• Textauszug:
::::::

Kapstadt bis Daressalaam

Give me my money

Mögen Sie Afrikakino, oder haben Sie den dringenden Wunsch, dass Menschen Ihnen zujubeln? 5.733 Kilometer in einem Luxuszug von Kapstadt bis Dar Es Salaam.

„Give me my sweets!“, ruft ein kleines schwarzes Dorfmädchen den blassgesichtigen Leuten zu, die sich beim Vorbeifahren zaghaft an den Zugfenstern zeigen. Doch die Blassen befolgen strikt die Regel, keine Süßigkeiten aus dem Fenster zu werfen. Sieht man von den negativen Folgen aus zahnärztlicher Perspektive und der fatalen Optik gönnerhaft-dilettierender Entwicklungshilfe ab, ist die Gefahr, dass eines der Kinder unter die Räder der Eisenbahn kommt, unverhältnismäßig groß.
Der dunkelgrüne „Pride of Africa“ transportiert 62 Personen vom Kap bis an die Ostküste des Kontinents. Tak-Tak, Tak-Tak, und im Kanon setzt das nächste Tak-Tak ein: das in Europa vergessene Geräusch aus einer nicht so lange entfernten Vergangenheit, die Eisenbahn von gestern. Nur ist dieser Zug grundsätzlich anders als die knallvollen afrikanischen Regelzüge. Ein Einzelticket kostet rund 50.000 mal so viel.

::::::

• Zeigedaten für Screenshots:
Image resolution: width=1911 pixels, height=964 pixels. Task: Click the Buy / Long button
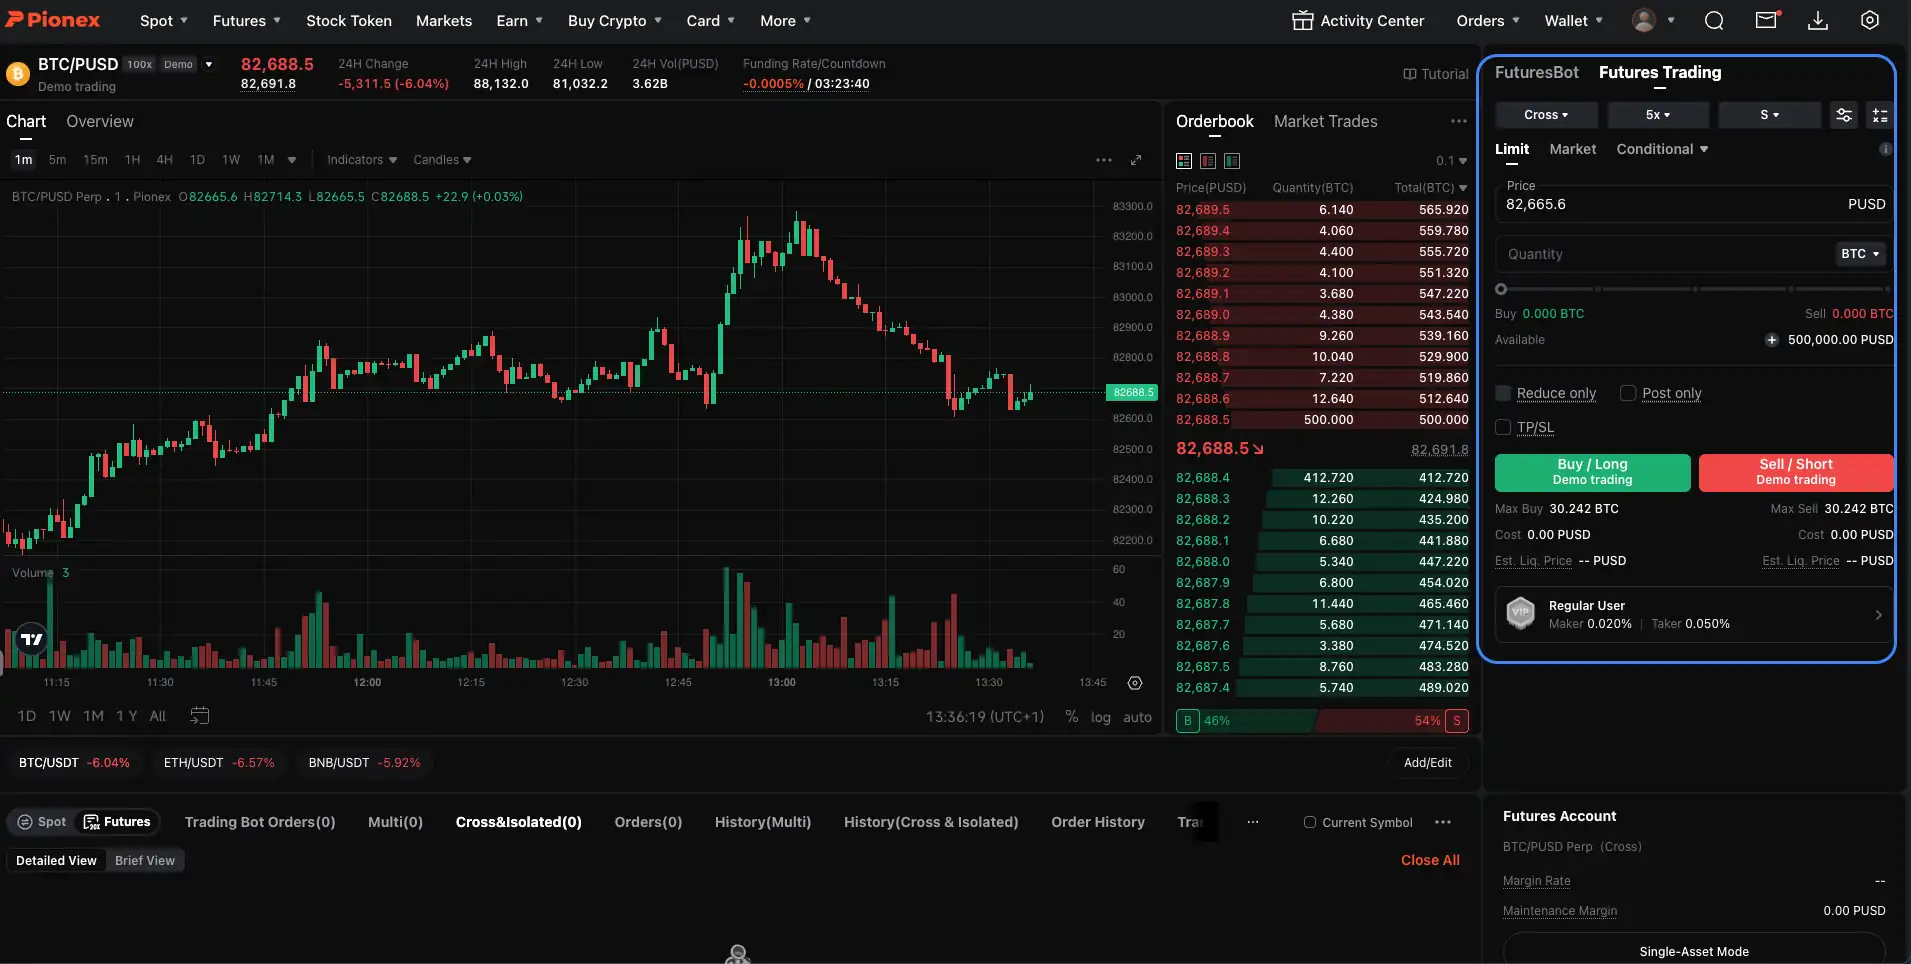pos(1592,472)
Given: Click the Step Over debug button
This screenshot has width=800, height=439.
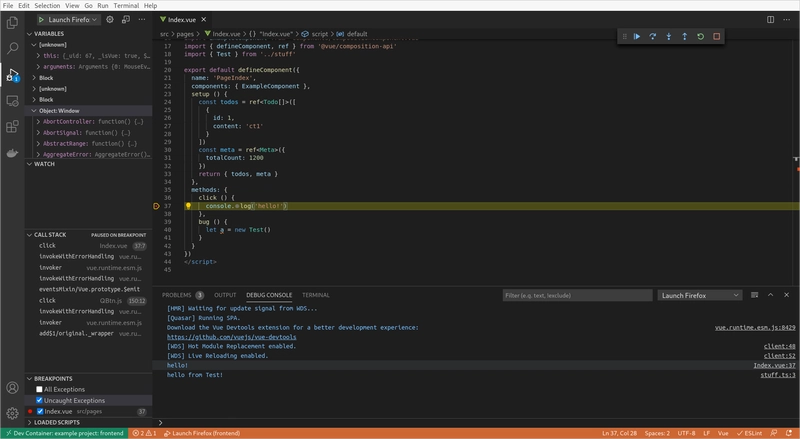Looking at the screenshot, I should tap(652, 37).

::::::

• Aufgaben:
(A) Beantworten Sie anhand des Textauszugs folgende Fragen:
(i) Welche Strecke in Kilometern legt der Luxuszug von Kapstadt bis Dar Es Salaam zurück?
(ii) Welche Regel befolgen die Fahrgäste an den Zugfenstern strikt?
(iii) Wie viele Personen transportiert der „Pride of Africa“?
(B) Geben Sie den Abschnitt des Textauszugs neu wieder, beginnend bei den Worten „Give me my money“ und endend nach „Dar Es Salaam.“. Ersetzen Sie dabei „Luxuszug“ durch „Sonderzug“.

• Lösungen:
(A)
(i) 5.733 Kilometer
(ii) Sie werfen keine Süßigkeiten aus dem Fenster.
(iii) 62 Personen

(B)
Give me my money

Mögen Sie Afrikakino, oder haben Sie den dringenden Wunsch, dass Menschen Ihnen zujubeln? 5.733 Kilometer in einem Sonderzug von Kapstadt bis Dar Es Salaam.